Start of DATASET EXTRACT

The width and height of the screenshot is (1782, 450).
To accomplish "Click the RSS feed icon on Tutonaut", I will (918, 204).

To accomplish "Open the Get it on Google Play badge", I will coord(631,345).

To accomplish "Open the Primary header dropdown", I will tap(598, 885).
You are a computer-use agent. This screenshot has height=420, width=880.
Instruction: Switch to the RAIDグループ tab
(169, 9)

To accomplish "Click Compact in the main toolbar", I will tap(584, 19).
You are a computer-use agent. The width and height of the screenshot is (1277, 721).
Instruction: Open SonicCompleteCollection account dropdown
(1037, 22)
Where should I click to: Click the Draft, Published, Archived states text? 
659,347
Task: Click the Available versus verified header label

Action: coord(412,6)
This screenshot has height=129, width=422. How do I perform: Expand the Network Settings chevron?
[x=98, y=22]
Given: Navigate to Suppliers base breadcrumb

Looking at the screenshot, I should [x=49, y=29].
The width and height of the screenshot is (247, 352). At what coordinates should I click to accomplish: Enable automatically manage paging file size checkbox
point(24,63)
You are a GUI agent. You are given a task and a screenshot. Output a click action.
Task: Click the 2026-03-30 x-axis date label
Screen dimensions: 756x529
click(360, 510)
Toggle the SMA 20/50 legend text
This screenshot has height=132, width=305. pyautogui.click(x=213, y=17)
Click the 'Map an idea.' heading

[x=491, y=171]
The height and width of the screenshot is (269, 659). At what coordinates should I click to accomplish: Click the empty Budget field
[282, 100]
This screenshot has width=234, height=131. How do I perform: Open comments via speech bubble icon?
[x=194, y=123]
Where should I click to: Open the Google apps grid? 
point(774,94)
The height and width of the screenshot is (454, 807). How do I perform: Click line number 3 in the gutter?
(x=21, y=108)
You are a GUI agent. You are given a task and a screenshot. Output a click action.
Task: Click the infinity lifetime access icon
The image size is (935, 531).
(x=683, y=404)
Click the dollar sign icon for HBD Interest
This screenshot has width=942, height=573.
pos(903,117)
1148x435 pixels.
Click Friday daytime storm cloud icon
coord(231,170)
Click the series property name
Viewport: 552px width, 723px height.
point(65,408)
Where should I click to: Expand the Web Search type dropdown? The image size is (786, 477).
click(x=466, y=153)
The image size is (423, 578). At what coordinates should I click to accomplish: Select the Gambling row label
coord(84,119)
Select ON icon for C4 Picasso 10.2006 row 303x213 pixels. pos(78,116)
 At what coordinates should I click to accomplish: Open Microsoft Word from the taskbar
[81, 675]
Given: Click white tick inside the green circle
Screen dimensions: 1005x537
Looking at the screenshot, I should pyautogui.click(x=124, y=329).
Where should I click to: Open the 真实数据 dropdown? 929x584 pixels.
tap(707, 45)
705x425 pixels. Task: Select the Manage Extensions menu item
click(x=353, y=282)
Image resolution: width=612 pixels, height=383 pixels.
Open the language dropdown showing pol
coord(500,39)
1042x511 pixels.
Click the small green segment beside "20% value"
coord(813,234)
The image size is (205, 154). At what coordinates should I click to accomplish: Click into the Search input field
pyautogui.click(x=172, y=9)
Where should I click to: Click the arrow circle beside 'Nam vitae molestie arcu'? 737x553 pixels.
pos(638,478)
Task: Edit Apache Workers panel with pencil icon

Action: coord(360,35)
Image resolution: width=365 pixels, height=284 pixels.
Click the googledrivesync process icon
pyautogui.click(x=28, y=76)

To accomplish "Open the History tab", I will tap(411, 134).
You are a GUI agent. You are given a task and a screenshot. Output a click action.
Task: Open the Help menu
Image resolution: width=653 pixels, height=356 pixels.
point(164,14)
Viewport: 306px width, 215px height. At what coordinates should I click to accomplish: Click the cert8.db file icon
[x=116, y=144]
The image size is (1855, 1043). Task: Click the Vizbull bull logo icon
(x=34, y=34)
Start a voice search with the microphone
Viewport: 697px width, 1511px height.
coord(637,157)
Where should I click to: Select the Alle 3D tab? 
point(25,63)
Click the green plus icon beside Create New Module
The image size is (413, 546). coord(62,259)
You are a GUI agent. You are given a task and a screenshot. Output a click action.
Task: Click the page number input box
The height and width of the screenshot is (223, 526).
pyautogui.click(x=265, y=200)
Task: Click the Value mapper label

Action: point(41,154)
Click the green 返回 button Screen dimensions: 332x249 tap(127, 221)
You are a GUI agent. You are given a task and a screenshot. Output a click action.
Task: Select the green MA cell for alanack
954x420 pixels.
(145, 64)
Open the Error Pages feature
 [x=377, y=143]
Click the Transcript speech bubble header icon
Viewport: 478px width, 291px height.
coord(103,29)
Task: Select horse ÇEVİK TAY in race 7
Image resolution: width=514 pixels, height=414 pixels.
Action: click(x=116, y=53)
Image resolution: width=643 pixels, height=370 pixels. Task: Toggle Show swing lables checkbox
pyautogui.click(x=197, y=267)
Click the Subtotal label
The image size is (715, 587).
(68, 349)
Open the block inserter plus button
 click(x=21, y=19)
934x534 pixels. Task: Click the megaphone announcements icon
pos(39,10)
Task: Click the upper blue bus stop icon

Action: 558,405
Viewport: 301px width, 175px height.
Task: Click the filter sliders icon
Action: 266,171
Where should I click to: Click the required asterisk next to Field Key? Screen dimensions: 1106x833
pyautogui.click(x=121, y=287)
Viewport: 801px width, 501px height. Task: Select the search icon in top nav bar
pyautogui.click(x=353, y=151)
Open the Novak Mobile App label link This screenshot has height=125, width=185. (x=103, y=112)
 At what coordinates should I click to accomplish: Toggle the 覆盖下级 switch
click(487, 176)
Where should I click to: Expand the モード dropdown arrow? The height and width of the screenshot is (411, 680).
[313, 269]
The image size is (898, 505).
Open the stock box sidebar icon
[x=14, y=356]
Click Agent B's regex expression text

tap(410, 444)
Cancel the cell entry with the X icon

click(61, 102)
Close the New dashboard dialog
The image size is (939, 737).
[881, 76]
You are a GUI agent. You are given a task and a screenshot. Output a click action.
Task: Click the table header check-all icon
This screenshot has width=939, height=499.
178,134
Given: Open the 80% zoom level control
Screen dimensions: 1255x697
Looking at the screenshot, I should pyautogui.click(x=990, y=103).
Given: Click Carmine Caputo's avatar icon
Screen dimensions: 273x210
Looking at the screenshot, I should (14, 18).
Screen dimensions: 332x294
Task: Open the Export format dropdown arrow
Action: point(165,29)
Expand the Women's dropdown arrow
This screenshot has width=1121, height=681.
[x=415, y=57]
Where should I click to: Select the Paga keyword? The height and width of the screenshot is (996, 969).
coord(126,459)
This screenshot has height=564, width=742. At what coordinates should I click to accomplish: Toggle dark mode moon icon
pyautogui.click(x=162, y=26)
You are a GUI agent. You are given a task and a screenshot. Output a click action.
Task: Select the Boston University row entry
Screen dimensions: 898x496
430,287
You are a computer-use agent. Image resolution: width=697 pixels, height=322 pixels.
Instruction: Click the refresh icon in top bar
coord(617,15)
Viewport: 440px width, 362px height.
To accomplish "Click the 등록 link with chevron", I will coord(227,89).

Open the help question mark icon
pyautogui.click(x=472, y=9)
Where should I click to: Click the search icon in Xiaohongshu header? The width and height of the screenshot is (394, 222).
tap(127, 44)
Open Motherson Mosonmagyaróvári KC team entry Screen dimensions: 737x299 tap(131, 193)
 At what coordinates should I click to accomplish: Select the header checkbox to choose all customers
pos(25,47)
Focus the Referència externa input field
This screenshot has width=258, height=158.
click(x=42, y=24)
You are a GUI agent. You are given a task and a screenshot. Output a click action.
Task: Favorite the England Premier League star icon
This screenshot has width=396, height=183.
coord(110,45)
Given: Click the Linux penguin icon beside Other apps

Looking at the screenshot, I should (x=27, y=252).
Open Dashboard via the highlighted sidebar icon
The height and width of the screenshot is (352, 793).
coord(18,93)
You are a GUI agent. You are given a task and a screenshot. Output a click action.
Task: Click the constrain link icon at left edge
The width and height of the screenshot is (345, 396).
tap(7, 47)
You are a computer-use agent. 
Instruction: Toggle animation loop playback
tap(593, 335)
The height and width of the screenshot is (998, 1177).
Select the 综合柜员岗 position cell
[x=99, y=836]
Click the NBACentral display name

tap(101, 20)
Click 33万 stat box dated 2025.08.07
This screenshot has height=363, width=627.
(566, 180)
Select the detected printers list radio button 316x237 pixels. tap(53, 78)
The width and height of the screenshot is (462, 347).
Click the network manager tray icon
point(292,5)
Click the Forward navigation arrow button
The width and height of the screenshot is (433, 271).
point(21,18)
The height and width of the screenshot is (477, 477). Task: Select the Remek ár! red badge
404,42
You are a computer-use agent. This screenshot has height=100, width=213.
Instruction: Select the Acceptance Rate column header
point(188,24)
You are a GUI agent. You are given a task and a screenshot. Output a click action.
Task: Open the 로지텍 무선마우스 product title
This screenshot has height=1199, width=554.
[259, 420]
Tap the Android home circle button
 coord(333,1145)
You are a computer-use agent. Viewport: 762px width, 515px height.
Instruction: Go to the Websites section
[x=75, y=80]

End of DATASET EXTRACT

● **TASK GOAL**
The required answer is the run of lines above, starting at the line with "Open the block inserter plus button" and ending at the line with "The image size is (898, 505).", reproduced exactly with both ends.

● **TASK RESULT**
Open the block inserter plus button
 click(x=21, y=19)
934x534 pixels. Task: Click the megaphone announcements icon
pos(39,10)
Task: Click the upper blue bus stop icon

Action: 558,405
Viewport: 301px width, 175px height.
Task: Click the filter sliders icon
Action: 266,171
Where should I click to: Click the required asterisk next to Field Key? Screen dimensions: 1106x833
pyautogui.click(x=121, y=287)
Viewport: 801px width, 501px height. Task: Select the search icon in top nav bar
pyautogui.click(x=353, y=151)
Open the Novak Mobile App label link This screenshot has height=125, width=185. (x=103, y=112)
 At what coordinates should I click to accomplish: Toggle the 覆盖下级 switch
click(487, 176)
Where should I click to: Expand the モード dropdown arrow? The height and width of the screenshot is (411, 680).
[313, 269]
The image size is (898, 505).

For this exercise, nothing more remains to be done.